No final de dezembro de 2014, as autoridades bósnias realizaram uma busca nos escritórios do popular portal de notícias klix.ba, e pressionaram os jornalistas a revelarem suas fontes relacionadas com uma gravação de áudio vazada que supostamente revelava suborno em alto nível.

A polícia confiscou computadores portáteis, 19 discos rígidos e telefones móveis particulares em uma operação que durou várias horas e na qual foi destruído parte do equipamento técnico. Um redator e um repórter foram detidos para interrogatório, e mais tarde libertados sem acusações. Uma revisão judicial posterior concluiu que a busca havia sido ilegal, já que havia violado os direitos constitucionais dos jornalistas.

Testemunhas do conflito armado

Desde o Iraque até a República Centro-Africana, passando pela Colômbia, Nigéria e Síria, os jornalistas enfrentaram ameaças e violência quando tentam lançar luz sobre os abusos sofridos por milhares de homens, mulheres, meninos e meninas presos em alguns dos conflitos mais violentos do mundo.

O jornalista Hamza Idris sofreu intimidação nas mãos das forças de segurança nigerianas por causa de seu trabalho informativo.
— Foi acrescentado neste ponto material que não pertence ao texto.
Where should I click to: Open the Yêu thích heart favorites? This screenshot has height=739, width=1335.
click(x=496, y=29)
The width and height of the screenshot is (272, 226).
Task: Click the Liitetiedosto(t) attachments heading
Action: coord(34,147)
Em 2014, depois de publicar um artigo no qual criticava a falta de proteção adequada para a população civil por parte do exército, oito soldados irromperam em seu escritório.

“Levaram o diretor do escritório e outro membro da equipe para o Comando da 7ª Divisão, no Quartel de Maimalari. Embora finalmente tenham deixado os dois em liberdade, foi tudo aterrador. Nós, jornalistas, somos alvos de todos.”

A muitos quilômetros da Nigéria, na Colômbia, os jornalistas continuam sofrendo ameaças e inclusive homicídio por divulgar abusos e violações dos direitos humanos cometidos no contexto do longo conflito armado do país, e por expor o vínculo de corrupção que alguns funcionários públicos do Estado mantêm com grupos armados ilegais e com o crime organizado.

Segundo a Fundação para a Liberdade de Imprensa (FLIP) da Colômbia, 26 jornalistas foram ameaçados e ao menos um foi morto neste ano.

Em 21 de janeiro, cinco jornalistas e vários defensores e defensoras dos direitos humanos que acompanharam vítimas de remoção forçada e pessoas que foram desalojadas de suas terras, apareceram citadas em uma ameaça de morte por escrito assinada pelo grupo paramilitar Autodefensas Gaitanistas da Colômbia. As pessoas cujo nome estão incluídos na ameaça eram qualificadas de colaboradoras da guerrilha.

O Iraque também é um lugar extremamente perigo para os jornalistas. O chefe do escritório da Reuters em Bagdá, Ned Parker, teve que deixar o país em abril depois de receber ameaças nas redes sociais e em um canal de televisão de propriedade de uma milícia xiita. Esta intimidação ocorreu depois de Parker informar sobre os abusos contra os direitos humanos cometidos pelas forças governamentais e as milícias xiitas durante a libertação de Tikrit, até então nas mãos do ISIS.

“O jornalismo não é um crime. Os profissionais dos meios de comunicação são os olhos e os ouvidos da sociedade. Os governos têm o dever de garantir que os jornalistas possam informar livremente sobre questões de direitos humanos sem temor de serem atacados ou morrerem enquanto realizam seu trabalho legítimo. As autoridades têm o dever de levar à justiça os responsáveis pelos abusos. Já é hora de os Estados levarem seus deveres a sério”, declarou Susanna Flood.